Implementation details
To be able to link Hosts against other objects reliably, we need to have a piece of information that will be available on both sides, so we can use it as a key. On the Foreman side, we already have instance_id
and as part of my POC I introduced the same instance identificator to Smart Proxy as well.
Deployment
When you run the installer to install Foreman, it will generate a new UUID, store it in the database and then create a custom fact out of it. This way we will be able to compare the UUID from Host’s facts against the actual instance_id
. I can imagine three cases there:
- There is no fact and therefore the Host is not a Foreman.
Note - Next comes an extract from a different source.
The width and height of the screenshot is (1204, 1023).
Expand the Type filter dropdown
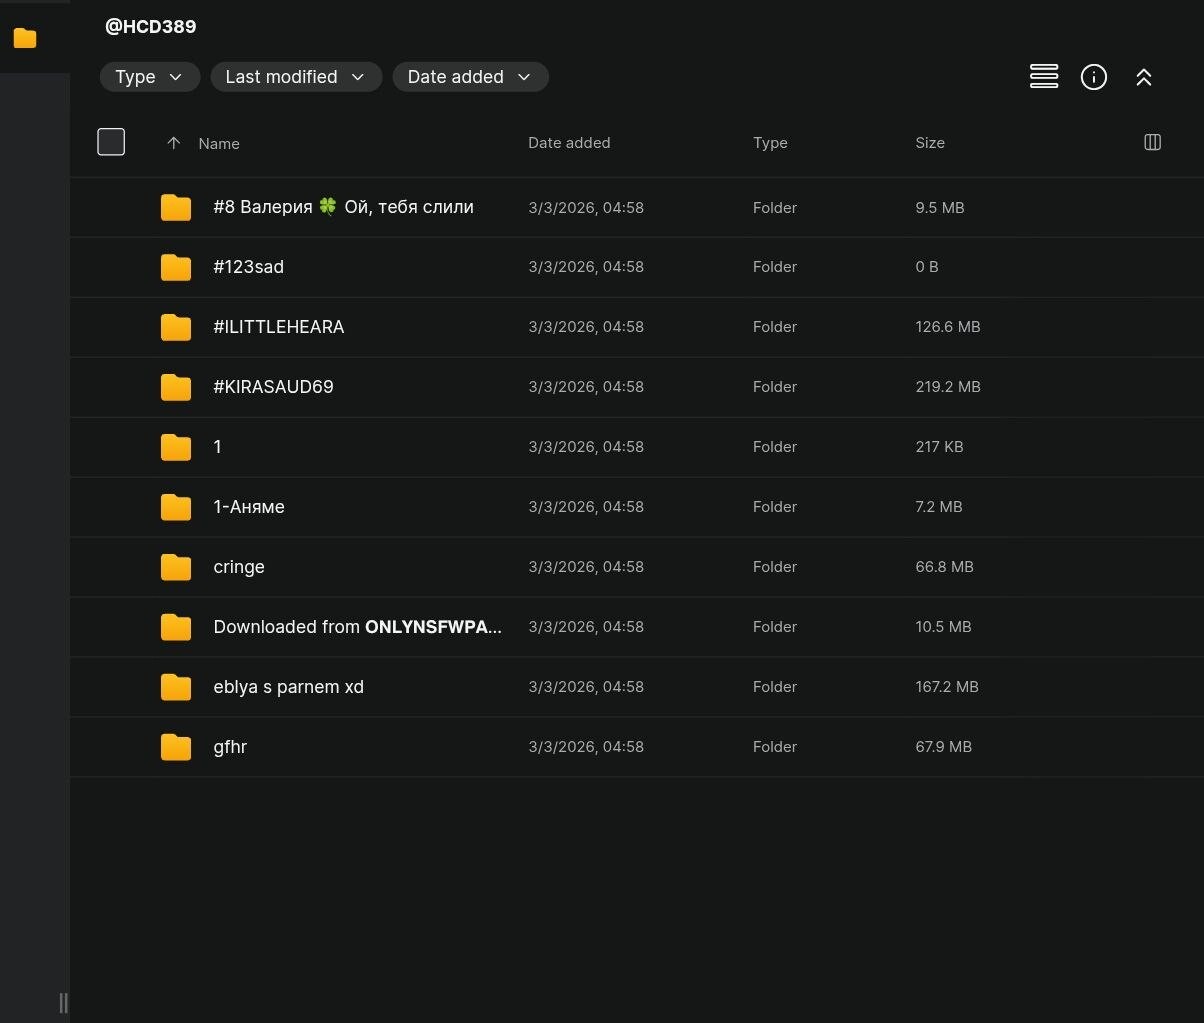pos(149,77)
- There is a fact and it matches Foreman’s
instance_id
, meaning the Host is this Foreman - There is a fact, but it differs from Foreman’s
instance_id
, meaning the Host is a different Foreman instance.
For Smart Proxy the process is similar. Installer generates an UUID, puts it into Smart Proxy’s settings.yml
, creates a custom fact out of it and also sends it over to Foreman when registering the Smart Proxy. Smart Proxy’s instance_id
will also be available through the /versions
API, so that clicking Refresh
in Smart Proxy details updates its instance_id
.
Each time Foreman receives facts, it will look for the custom facts, creating or editing InfrastructureFacet
accordingly.
In situations where we’re not installing a new Foreman instance, the way how we’d deploy this stays the same for Smart Proxy, but is slightly different for Foreman. Foreman already does have its instance_id
, but it is generated when Foreman first starts and then kept in the database. To be able to perform this flow, we will need to get the value out of the database so the installer can work with it, more details in Add 1.
Edge cases
Of course, this proposal is not perfect and does not address every single possible eventuality under the sun, such as:
- multiple Smart Proxies with different
instance_ids
on a single Host - multiple Hosts reporting the same Smart Proxy instance id, although this could be partially addressed by one-to-many association between
SmartProxy
andInfrastructureFacet
- multiple Hosts reporting different Smart Proxy id, but being behind a load balancer. If the users put Smart Proxies behind a load balancer, then they should make sure all the hosts report the same, which reduces this issue to the previous one
POC PRs
- theforeman/foreman#8254
- theforeman/smart-proxy#783
- theforeman/puppet-foreman#914
- theforeman/puppet-foreman_proxy
- theforeman/foreman_remote_execution#560
Add 1 - Upgrade considerations
I can see three paths we could take here, but I wouldn’t call any of them nice.
- Don’t do anything special and behave the same way as if a clean installation was being done. This would result in Foreman’s instance_id getting changed, which may not be an issue for some users, but it would break things for users using find-it-fix-it from cloud.redhat.com as it relies on the instance_id.
- Adding a note to the release notes, saying that if a user needs to keep the same instance_id, they should retrieve it manually and then pass it as an argument to the installer.
- An installer migration/hook, which would essentially 2) behind the scenes.